The FX market was having none of that though, with the yen holding onto most of its earlier gains, even against a stronger dollar. This divergence is striking, and has become a much more frequent phenomenon in recent months, with the stock and currency markets sometimes moving out of step.

The answer as to why probably lies with liquidity. With the Fed resuming its balance sheet expansion recently, joining the ranks of the ECB and BoJ, financial markets are flush with liquidity once again and that is ultimately making investors push equities higher with every excuse. The same dynamic doesn’t really apply to the FX market, which is more of a zero-sum game. Hence, the correlation between dollar/yen and stock indices is already on the decline, and might fall further going forward in an environment of excessive liquidity injections.

British PMIs beat forecasts, Canadian retail sales in focus

In the UK, the preliminary PMIs for January rose by much more than expected, which argues for the Bank of England (BoE) to keep its rate powder dry when it meets next week.

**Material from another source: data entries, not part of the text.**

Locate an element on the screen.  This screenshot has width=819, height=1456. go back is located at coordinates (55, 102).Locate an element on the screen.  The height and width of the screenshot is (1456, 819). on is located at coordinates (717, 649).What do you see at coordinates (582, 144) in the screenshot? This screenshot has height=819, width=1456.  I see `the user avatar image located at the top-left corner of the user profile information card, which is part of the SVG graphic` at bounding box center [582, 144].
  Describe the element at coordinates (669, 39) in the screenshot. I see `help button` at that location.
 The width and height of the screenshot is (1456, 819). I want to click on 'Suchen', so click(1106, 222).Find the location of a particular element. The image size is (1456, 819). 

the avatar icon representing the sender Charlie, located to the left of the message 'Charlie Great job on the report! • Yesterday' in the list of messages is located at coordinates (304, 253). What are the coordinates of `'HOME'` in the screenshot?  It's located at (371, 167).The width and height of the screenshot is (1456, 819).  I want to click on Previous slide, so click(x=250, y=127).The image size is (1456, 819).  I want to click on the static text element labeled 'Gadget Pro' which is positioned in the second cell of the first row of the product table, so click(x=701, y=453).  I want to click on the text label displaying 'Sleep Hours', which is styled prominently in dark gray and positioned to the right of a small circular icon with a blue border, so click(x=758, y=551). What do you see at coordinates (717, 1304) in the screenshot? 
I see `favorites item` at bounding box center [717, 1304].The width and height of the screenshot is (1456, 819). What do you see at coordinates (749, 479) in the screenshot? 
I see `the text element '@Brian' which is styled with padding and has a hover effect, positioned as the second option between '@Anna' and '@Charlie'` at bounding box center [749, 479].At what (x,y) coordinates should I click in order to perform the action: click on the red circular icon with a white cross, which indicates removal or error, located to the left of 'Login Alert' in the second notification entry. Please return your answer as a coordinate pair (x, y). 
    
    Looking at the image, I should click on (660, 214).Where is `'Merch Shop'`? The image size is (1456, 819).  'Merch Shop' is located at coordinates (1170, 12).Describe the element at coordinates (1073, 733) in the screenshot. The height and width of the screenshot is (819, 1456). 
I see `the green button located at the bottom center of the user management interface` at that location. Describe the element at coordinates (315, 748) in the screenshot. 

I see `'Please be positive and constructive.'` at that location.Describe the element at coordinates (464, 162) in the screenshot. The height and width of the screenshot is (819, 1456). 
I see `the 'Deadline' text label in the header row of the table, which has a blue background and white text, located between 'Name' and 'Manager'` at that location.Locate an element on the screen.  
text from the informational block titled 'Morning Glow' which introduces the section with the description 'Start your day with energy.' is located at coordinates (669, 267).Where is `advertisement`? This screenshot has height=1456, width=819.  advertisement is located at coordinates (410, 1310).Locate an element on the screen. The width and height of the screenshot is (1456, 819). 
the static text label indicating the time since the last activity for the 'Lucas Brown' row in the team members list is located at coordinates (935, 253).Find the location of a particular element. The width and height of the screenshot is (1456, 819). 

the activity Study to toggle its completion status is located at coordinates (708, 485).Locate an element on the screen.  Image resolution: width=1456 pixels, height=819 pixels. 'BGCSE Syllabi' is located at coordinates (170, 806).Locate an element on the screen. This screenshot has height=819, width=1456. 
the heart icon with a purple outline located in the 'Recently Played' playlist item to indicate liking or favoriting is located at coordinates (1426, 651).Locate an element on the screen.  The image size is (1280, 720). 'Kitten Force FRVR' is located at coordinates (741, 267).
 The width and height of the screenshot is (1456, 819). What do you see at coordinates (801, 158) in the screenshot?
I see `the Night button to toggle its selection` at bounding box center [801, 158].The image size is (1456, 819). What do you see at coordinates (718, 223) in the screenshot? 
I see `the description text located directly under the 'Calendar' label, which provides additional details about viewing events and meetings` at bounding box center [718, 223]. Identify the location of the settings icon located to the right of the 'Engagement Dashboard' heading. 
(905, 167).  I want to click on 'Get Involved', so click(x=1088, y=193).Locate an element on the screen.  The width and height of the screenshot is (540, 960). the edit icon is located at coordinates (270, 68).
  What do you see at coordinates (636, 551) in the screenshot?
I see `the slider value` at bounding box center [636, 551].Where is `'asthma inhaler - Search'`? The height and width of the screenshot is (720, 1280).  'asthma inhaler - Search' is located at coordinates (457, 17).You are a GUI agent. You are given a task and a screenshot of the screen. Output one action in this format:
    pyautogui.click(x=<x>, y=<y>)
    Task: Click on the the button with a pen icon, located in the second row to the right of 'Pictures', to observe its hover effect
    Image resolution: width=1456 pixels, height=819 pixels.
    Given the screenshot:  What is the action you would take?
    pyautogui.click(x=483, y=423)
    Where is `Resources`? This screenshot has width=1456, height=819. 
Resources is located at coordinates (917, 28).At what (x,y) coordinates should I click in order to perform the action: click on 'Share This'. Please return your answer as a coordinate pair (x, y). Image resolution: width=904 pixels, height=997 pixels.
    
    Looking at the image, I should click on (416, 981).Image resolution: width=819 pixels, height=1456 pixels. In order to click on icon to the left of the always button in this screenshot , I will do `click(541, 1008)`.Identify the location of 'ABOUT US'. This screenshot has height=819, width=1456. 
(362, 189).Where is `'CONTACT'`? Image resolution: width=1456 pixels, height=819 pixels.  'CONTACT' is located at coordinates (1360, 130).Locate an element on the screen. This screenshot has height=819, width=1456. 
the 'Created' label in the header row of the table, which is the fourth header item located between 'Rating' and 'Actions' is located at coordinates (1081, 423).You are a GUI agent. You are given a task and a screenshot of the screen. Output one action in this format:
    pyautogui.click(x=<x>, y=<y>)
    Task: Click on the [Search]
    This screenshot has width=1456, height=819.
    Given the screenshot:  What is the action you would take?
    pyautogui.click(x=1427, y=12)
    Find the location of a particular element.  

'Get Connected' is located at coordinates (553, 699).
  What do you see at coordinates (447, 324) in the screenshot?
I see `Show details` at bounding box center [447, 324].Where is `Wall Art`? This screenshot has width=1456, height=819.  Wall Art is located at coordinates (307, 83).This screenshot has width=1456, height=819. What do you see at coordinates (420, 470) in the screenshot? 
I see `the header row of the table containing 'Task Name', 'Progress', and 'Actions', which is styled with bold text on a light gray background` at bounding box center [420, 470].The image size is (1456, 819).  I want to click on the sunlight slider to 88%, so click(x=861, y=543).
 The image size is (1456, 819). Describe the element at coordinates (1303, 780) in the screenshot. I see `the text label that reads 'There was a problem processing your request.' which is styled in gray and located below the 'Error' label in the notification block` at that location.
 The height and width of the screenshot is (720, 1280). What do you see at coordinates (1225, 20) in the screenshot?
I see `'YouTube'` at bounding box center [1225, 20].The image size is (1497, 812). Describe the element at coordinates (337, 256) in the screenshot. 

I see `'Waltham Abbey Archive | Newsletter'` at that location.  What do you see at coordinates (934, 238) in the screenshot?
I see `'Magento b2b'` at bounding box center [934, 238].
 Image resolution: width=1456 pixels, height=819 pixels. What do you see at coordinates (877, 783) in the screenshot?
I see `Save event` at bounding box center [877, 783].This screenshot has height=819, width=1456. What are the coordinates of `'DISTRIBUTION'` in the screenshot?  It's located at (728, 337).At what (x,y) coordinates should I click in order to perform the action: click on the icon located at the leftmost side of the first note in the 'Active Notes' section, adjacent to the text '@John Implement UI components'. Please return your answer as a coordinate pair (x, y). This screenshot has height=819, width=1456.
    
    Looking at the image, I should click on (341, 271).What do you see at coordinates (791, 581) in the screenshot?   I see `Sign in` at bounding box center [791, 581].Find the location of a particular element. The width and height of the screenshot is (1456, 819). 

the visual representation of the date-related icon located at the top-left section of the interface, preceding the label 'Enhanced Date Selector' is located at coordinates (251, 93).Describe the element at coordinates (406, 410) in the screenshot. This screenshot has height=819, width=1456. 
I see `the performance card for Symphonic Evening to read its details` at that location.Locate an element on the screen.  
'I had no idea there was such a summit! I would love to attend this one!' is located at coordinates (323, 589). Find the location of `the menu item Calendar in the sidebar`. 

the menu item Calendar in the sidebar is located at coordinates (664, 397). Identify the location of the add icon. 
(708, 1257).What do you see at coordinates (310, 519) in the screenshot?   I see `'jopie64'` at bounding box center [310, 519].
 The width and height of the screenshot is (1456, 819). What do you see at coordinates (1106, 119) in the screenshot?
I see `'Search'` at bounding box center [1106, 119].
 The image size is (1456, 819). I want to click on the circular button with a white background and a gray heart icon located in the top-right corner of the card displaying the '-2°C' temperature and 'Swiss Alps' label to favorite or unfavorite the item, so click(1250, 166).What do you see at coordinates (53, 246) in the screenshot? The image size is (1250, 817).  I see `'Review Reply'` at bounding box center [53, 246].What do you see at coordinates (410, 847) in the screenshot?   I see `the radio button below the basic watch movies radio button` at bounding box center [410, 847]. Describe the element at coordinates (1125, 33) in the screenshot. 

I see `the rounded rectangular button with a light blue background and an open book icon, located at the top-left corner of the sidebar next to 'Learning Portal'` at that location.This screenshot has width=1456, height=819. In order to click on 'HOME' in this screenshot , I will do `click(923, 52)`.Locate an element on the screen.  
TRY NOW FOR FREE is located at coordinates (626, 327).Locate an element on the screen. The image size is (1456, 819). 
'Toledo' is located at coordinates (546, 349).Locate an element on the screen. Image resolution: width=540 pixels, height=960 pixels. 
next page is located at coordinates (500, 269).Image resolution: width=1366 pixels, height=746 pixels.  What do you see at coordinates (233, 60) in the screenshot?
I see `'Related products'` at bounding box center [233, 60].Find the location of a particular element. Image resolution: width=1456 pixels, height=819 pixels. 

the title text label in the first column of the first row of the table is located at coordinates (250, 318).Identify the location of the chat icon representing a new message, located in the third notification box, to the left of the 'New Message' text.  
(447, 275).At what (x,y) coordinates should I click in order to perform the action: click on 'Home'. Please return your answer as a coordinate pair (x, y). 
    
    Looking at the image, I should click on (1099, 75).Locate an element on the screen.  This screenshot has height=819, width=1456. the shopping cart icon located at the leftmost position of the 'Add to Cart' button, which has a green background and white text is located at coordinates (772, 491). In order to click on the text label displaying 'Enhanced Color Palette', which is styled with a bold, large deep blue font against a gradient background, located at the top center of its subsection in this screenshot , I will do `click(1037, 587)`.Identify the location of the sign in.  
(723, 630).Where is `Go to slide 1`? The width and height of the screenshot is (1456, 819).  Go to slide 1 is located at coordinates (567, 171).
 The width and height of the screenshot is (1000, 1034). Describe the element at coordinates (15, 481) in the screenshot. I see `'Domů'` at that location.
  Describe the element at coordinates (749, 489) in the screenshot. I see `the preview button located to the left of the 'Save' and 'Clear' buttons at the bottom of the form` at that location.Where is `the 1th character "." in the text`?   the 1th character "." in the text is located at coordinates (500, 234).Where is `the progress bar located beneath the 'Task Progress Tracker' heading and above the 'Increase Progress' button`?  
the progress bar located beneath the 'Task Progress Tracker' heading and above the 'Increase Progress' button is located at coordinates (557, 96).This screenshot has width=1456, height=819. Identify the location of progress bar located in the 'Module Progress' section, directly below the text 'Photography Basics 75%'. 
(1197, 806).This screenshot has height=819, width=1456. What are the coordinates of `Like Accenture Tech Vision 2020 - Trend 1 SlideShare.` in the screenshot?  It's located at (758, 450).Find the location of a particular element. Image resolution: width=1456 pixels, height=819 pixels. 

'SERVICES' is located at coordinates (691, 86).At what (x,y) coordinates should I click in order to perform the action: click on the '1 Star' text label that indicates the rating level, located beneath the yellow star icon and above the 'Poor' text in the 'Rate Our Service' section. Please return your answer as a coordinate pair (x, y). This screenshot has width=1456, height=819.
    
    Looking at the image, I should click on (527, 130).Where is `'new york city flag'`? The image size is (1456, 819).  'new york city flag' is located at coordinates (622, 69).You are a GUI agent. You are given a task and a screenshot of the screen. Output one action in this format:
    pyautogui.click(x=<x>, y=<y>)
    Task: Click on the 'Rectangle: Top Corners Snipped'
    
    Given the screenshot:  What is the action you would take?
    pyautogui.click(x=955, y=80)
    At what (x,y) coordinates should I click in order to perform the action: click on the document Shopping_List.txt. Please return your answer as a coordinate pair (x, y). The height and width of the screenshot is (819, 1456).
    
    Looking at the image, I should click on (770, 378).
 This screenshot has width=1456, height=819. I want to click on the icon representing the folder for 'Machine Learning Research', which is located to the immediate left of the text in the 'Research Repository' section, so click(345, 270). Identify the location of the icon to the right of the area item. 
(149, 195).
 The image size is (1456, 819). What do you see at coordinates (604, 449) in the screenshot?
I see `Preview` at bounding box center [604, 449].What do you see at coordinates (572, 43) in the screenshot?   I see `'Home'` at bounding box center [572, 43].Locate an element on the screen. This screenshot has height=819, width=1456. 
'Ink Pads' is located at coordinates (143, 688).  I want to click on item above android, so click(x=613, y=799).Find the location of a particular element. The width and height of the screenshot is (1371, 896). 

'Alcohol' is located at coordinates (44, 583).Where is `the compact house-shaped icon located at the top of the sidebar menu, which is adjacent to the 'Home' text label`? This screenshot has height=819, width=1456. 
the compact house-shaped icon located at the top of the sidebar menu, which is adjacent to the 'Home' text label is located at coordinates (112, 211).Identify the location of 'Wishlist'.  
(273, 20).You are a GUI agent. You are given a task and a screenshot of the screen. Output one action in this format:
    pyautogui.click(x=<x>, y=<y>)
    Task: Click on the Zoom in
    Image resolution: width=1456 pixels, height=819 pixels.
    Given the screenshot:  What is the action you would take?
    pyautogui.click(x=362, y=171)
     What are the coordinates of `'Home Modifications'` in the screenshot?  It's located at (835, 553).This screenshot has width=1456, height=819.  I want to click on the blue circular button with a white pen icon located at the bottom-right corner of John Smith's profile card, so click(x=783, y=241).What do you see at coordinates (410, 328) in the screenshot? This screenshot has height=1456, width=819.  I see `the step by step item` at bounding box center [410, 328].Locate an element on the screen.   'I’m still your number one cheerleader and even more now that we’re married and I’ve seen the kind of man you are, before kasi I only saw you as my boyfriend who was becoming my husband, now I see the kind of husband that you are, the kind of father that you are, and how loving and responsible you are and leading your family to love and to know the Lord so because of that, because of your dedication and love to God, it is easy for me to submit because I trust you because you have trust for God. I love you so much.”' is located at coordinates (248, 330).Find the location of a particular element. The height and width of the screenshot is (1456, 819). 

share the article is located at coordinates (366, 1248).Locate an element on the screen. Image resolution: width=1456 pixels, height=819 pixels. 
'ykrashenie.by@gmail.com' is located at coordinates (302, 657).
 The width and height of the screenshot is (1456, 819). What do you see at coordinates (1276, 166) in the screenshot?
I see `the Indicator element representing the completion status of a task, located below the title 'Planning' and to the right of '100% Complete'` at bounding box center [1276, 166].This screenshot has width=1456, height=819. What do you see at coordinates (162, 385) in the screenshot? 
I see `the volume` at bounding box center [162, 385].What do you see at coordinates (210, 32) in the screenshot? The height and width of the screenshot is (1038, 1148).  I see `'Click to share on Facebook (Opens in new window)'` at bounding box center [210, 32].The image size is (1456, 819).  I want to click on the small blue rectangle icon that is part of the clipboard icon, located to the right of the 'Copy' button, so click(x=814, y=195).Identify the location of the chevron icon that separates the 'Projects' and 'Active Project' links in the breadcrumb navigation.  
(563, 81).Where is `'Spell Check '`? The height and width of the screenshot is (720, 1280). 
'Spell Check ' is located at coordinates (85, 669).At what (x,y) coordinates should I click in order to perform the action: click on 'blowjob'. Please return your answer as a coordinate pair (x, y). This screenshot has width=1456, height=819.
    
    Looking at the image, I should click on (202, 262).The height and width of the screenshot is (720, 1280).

The post-election rebound that everyone was hoping for materialized, giving policymakers some breathing room to wait and see how things play out.

Strangely enough though, the pound was unable to sustain its PMI-related gains, with Cable trading lower in the following minutes. Still, the numbers seem good enough to keep the BoE sidelined for now, and if rate-cut expectations are further priced out heading into next week’s meeting, sterling could post some gains.

In Canada, retail sales for November are due out, and given how much emphasis the local central bank placed on weak consumer readings at its meeting this week, these will be crucial in setting expectations around whether rates will be cut soon.

Elsewhere, the kiwi climbed overnight, after New Zealand’s inflation data for Q4 beat forecasts, further diminishing the odds of an RBNZ rate cut this year.